**Exercise description**
Copy out, word for word, the part of the rows that starts with the line containing "Image resolution: width=365" and runs through the end of the rows, with both ends included. Leave the pictures out of your copy.

───── Records provided

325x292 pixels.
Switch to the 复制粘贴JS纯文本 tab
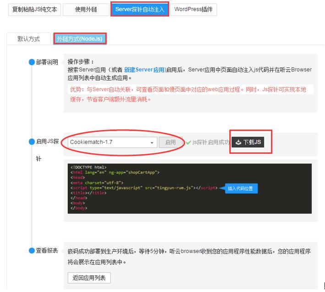coord(35,9)
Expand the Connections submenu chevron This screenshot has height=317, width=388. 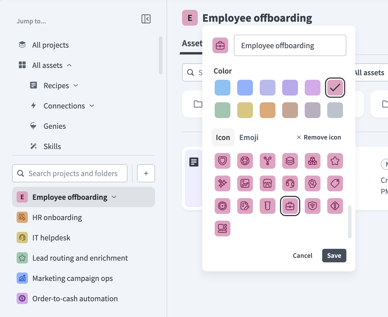92,106
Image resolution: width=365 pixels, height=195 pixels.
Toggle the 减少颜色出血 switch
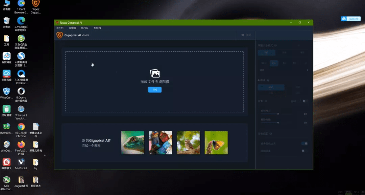[x=305, y=144]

──────────

**The solution**
Image resolution: width=365 pixels, height=195 pixels.
Toggle the 减少颜色出血 switch
[x=305, y=144]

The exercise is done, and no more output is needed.